Une étude menée chez la souris par des chercheurs de l’Inserm/UPMC Paris (Système Immunitaire, Neuro-inflammation et Maladies Neuro-dégénératives) au sein de l’UMRS 938, Centre de Recherche Saint-Antoine, publiée dans la revue Brain ouvre la piste d’un nouveau type d’approche d’immunothérapie pour traiter la maladie d’Alzheimer, en amplifiant une population particulière de lymphocytes T qui régulent les mécanismes immunitaires et neuro-inflammatoires se développant au cours de cette pathologie. Depuis quelques années, un ensemble de travaux a permis de commencer à mieux appréhender les mécanismes immunitaires et neuro-inflammatoires associés à la maladie d’Alzheimer.
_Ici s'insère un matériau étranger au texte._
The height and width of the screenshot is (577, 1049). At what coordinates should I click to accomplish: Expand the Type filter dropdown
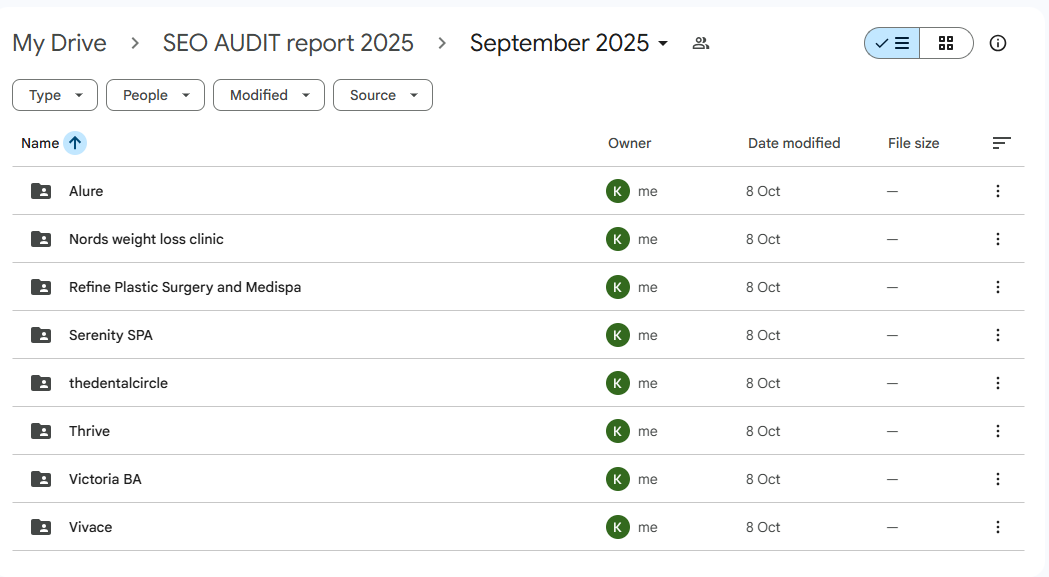(x=55, y=95)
Dans cet esprit, l’équipe Inserm vient d’apporter une nouvelle preuve de l’efficacité d’une stratégie innovante d’immunothérapie, chez la souris, basée sur une approche d’immunomodulation.

Au cours de précédents travaux chez la souris, les chercheurs avaient montré que des lymphocytes T appelés T régulateurs (ou Treg), contrôlaient les lymphocytes T qui  s’accumule dans le cerveau des malades. Les chercheurs ont donc choisi d’évaluer l’effet de ces Treg sur l’évolution de la maladie dans un modèle de souris. Pour cela, ils ont amplifié ces cellules Treg au stade débutant de la maladie et ont alors constaté qu’un déficit de Treg accélérait l’apparition des troubles cognitifs. A l’inverse, l’amplification prolongée de Treg à l’aide de faibles doses d’interleukine-2 augmentait la réponse des cellules microgliales et retardait la survenue des troubles de mémoire. Cette approche d’immunomodulation par injection de faibles doses d’interleukine-2, déjà testée dans certains protocoles cliniques de greffe de moelle osseuse ou encore dans le diabète de type 1, apparaît donc comme une nouvelle piste thérapeutique dans la maladie d’Alzheimer.

Les chercheurs envisagent déjà un essai chez l’homme et réfléchissent en parallèle à la possibilité de moduler plus spécifiquement certaines sous-populations de lymphocytes T pour affiner la réponse.